Action item:
Set down the passage of the podcast transcript from "Says something about" to "years in a row." word for word.

Extracted text:
======

Welcome back to the All In Podcast.
We're here at the inauguration of our 47th president, Donald J. Trump, and we have a
very special guest joining us on our coverage.
Senator Ted Cruz from the great state, now my great state, of Texas.
Welcome to the All In Podcast.
And welcome to Texas.
It's pretty great.
Where'd you get the boots?
Any chance I can get a recommendation here?
A referral?
That's easy. These are Lucchese.
Lucchese, the factory is in El Paso.
They're handmade there. They're beautiful.
Okay.
And these particular boots,
the front of them have the Senate seal on them.
Oh, that's cool.
That's strong.
And the back of them...
That's really great.
...have the Come and Take It flag. Whoa. Which, I don't know, do you know of them have the Come and Take It flag.
Whoa.
Which, I don't know, do you know the history
of the Come and Take It flag?
I was about to ask you.
OK, since you're a new Texan, this is important.
And he started saying y'all, so he's adapting,
but he needs to learn.
Y'all gotta stop giving me a hard time about that.
All right, so Texas in the 1820s and 1830s,
we were part of Mexico.
And the dictator of Mexico was General Santa Ana.
And there's a little town in South Texas called the town of Gonzales.
And General Ana sent an order to the Texians, which is what we were called back then, Texians,
to hand over their guns.
And there was a cannon that guarded the city.
And General Santa Ana said said hand over the cannon and the
Texians responded by making a flag with an image of the cannon and underneath
it the legend come and take it. Wow. And and they flew it over the town and that
was the beginning of the Texas Revolution. Now the epilogue is Santa Ana
came in with about 6,000 soldiers and he did in fact take the cannon. I mean
Gonzales was a tiny little town.
And the Texas Revolution was very much like the American Revolution.
We lost every damn battle.
The Alamo was a slaughter.
Goliad was a slaughter, much like Washington, where every battle he lost and lost and lost.
And then at San Jacinto, we won, defeated Santa Ana, General Sam Houston, and we became
our own nation, the Republic of Texas,
from 1836 to 1845.
Says something about resiliency, doesn't it?
It does.
Let me ask you a question.
Having lived in New York and grown up there,
and then done 20 years in California now,
my second year in Texas, or starting my second year,
it's amazing to me that you're allowed to build things
in Texas, like homes or factories,
and the price of homes has gone down two years in a row.
And then the other two places I live, the price of homes go up every year, 10%, 20%.
And then you don't have state taxes.
How is all this possible when you look at it just from first principles?
How are you able to accomplish so much development in Texas?
When in California the NIMBY ism like literally if you want to build a cancer ward for children
They'll stop you because it throws shade on a protected species of flower
so California used to know the answer to this 50 years ago, California was the economic engine of the country.
And unfortunately, you're cursed by idiot politicians who were destroying this mighty
economic engine.
You know, none of this is rocket science.
In Texas, we believe in freedom.

======

Records from a collection:
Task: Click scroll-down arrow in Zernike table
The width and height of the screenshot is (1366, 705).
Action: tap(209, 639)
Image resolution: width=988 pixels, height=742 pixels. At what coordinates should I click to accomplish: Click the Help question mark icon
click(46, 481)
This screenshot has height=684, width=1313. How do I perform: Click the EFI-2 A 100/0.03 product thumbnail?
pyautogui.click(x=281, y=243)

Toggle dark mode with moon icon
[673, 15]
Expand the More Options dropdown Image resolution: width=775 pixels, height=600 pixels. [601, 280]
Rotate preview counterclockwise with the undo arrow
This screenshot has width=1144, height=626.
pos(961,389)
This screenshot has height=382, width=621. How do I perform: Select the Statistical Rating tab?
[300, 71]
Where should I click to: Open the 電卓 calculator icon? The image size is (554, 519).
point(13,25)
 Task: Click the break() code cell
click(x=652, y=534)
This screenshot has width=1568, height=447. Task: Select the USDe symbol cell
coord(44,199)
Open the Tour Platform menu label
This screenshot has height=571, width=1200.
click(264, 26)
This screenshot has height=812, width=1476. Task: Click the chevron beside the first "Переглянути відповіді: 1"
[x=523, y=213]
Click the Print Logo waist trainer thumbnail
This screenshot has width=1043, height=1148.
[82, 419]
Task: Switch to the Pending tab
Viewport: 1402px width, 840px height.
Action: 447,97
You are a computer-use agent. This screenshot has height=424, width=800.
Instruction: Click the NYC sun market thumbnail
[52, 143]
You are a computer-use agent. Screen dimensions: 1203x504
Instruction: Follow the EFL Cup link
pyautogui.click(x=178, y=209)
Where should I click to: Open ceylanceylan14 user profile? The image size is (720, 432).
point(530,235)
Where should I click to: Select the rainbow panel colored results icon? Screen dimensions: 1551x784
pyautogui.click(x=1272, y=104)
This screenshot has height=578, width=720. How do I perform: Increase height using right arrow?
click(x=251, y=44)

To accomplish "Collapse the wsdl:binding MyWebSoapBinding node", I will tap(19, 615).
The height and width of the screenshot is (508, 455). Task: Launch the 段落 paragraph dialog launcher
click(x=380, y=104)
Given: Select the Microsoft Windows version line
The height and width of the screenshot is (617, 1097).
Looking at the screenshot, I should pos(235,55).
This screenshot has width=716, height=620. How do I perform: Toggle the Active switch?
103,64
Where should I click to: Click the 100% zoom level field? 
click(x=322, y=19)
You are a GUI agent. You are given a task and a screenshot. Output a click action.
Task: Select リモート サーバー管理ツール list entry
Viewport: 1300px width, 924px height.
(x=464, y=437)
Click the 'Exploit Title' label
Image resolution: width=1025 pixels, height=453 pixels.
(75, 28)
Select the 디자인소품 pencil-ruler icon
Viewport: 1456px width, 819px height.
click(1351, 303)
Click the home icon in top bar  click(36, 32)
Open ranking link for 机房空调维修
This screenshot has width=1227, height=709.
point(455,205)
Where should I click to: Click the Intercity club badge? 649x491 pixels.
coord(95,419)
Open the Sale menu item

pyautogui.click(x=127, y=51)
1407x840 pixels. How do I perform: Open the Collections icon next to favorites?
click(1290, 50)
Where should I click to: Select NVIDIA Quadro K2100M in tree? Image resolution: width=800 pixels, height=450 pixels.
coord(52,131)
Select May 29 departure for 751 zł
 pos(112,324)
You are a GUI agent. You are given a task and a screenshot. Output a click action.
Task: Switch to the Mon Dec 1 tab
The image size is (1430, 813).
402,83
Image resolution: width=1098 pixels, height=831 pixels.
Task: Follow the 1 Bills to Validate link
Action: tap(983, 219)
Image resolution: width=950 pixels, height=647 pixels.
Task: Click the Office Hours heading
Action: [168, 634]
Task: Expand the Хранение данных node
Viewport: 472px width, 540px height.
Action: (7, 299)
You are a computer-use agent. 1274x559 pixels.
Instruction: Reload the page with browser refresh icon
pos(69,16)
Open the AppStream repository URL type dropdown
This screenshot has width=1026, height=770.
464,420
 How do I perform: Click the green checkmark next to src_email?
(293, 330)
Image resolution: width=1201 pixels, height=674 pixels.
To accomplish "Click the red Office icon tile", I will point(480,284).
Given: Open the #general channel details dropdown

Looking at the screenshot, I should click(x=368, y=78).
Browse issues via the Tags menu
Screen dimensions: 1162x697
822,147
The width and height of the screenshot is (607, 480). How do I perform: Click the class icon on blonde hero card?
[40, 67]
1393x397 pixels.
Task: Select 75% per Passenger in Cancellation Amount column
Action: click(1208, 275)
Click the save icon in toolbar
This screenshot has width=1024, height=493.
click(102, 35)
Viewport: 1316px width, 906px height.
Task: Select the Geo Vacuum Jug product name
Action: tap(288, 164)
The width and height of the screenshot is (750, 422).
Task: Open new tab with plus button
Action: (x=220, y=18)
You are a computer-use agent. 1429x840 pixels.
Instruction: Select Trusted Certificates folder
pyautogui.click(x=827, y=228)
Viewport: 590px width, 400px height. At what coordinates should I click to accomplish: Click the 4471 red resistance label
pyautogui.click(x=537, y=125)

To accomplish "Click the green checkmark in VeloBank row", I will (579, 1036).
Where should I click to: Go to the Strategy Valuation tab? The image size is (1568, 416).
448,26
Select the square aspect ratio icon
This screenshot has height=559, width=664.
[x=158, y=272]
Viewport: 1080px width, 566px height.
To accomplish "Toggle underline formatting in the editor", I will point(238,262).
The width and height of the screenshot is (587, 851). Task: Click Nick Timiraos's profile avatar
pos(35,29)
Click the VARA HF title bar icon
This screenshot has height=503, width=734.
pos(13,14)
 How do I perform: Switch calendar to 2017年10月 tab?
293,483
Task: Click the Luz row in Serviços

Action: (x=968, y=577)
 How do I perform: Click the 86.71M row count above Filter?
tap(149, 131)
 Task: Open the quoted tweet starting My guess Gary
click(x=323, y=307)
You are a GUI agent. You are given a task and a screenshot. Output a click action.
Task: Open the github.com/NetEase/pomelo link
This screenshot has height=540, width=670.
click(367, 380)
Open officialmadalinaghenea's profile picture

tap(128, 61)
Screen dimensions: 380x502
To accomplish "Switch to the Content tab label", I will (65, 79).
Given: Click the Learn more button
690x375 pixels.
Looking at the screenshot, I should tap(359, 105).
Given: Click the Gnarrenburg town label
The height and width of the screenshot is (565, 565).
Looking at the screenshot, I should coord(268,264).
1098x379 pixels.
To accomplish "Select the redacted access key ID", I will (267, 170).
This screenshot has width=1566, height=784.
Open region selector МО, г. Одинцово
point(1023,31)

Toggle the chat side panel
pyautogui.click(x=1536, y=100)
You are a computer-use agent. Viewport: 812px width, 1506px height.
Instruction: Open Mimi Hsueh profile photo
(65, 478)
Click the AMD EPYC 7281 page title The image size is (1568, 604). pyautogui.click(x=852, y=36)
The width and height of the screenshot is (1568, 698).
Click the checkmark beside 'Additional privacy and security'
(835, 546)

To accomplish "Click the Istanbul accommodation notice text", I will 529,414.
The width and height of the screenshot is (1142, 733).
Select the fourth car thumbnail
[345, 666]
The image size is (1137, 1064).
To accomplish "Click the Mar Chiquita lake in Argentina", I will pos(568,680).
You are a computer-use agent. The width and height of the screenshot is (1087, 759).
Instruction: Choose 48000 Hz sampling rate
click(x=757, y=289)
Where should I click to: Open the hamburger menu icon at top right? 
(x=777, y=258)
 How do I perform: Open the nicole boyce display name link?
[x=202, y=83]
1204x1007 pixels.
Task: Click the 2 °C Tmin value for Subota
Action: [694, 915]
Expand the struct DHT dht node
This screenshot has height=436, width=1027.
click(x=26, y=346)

======

Solution:
Says something about resiliency, doesn't it?
It does.
Let me ask you a question.
Having lived in New York and grown up there,
and then done 20 years in California now,
my second year in Texas, or starting my second year,
it's amazing to me that you're allowed to build things
in Texas, like homes or factories,
and the price of homes has gone down two years in a row.